Melbourne Office Workers Could Be Back in Place Before Christmas

Melbourne Office Workers Could Be Back in Place Before Christmas
An aerial view of the Yarra River and Melbourne CBD in Melbourne, Australia, on Feb. 12, 2009. (Mark Dadswell/Getty Images)

Some Melbourne office workers could be back in place before Christmas as Victoria’s COVID-19 numbers remain low.

The state on Oct 31 reported one new case of coronavirus in a hospital patient, but health authorities think it could be a “false positive”.

It means the state has 71 active cases of the virus and attention is focusing on business returning to normal.

“If we can see that these chains of transmission are in check, then there is a reasonable chance - a slow and steady - gradual return to the workplace,” Chief Health Officer Brett Sutton said on Saturday.

Workers would not be able to be “packed into offices” and there were some concerning elements, including public transport and elevator use, that needed to be considered, he added.

“If the numbers remain low then those risks become much less in the office space as well,” Sutton said.

“Some (workers) can and should return, but always depending on the numbers.
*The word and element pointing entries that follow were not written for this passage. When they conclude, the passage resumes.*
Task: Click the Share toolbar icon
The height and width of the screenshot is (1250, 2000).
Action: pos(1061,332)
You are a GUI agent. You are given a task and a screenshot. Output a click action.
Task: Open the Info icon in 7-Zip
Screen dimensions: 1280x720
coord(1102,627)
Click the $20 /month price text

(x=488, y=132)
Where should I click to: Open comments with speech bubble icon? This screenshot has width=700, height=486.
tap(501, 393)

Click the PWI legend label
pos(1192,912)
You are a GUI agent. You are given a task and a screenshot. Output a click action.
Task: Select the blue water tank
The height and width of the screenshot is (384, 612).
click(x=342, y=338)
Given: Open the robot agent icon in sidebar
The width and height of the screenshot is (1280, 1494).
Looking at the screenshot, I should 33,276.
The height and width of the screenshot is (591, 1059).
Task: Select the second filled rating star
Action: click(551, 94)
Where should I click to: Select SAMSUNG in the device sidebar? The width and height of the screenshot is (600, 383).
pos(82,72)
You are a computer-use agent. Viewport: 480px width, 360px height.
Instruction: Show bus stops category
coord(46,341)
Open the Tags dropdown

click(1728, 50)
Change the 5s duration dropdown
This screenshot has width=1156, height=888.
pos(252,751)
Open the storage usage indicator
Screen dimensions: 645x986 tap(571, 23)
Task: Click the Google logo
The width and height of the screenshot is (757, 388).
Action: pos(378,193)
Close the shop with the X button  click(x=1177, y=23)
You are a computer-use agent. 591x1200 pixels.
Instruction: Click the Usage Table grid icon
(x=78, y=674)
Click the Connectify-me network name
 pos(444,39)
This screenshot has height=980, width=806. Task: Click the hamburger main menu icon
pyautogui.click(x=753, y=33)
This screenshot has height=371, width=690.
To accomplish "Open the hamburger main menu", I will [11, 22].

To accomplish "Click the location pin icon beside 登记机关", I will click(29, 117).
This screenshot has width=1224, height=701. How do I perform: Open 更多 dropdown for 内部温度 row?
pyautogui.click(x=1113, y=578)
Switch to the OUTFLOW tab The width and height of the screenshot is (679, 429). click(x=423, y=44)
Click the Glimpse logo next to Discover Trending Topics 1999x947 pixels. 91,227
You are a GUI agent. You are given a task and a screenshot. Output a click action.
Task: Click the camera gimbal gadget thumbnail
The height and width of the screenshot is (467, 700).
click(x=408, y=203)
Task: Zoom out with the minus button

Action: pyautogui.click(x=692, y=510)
Clearly there’s an economic activity by virtue of return-to-work, especially here in the CBD, and that should be a consideration.”

For some Victorians, “it will be a changed workforce forever”, the expert noted, adding that many employers had already started making long-term arrangements.

“For people who are comfortable and happy and can be supported to work from home, that’s not an unreasonable thing to embed ongoing.”

Saturday’s health department figures included the single “low positive” case.

“They are in a specialist ward. It’s fair to say they weren’t admitted for suspected COVID but they’ve had testing because of those compatible symptoms,” Sutton said.

Melbourne has reported a daily case average of 2.4 for the fortnight up to Friday.

Authorities continue to investigate two mystery cases, for which there is no known source.

The weekend delivered eased social restrictions for Melburnians, including that families can visit each other at home, but only one household can visit another household per day.

The 25km travel limit remains in place and outdoor gatherings are still capped at 10 people, though there is no limit on the number of households involved.

At Treasury Gardens in central Melbourne scores of police formed a ring in response to a small gathering of protesters believed to be objecting to mandatory mask-wearing.

Footage from the scene shows at least one man being arrested.

Health Minister Martin Foley issued a brief response.

“At the moment protests that spread the risk of the virus are not safe.”

Australian Associated Press is an Australian news agency.